Input records START
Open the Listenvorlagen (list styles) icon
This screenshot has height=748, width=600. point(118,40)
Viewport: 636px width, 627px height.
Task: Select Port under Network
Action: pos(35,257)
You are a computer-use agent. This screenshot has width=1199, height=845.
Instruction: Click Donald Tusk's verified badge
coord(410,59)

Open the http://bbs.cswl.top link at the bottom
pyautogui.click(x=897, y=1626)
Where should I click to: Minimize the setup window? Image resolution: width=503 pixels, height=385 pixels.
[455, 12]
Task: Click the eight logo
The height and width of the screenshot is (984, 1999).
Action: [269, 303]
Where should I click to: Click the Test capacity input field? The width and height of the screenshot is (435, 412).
Input records END
Starting at the line that contains "Where should I click to: Minimize", retype each line through the end of the listing above and nothing else.

Where should I click to: Minimize the setup window? Image resolution: width=503 pixels, height=385 pixels.
[455, 12]
Task: Click the eight logo
The height and width of the screenshot is (984, 1999).
Action: [269, 303]
Where should I click to: Click the Test capacity input field? The width and height of the screenshot is (435, 412).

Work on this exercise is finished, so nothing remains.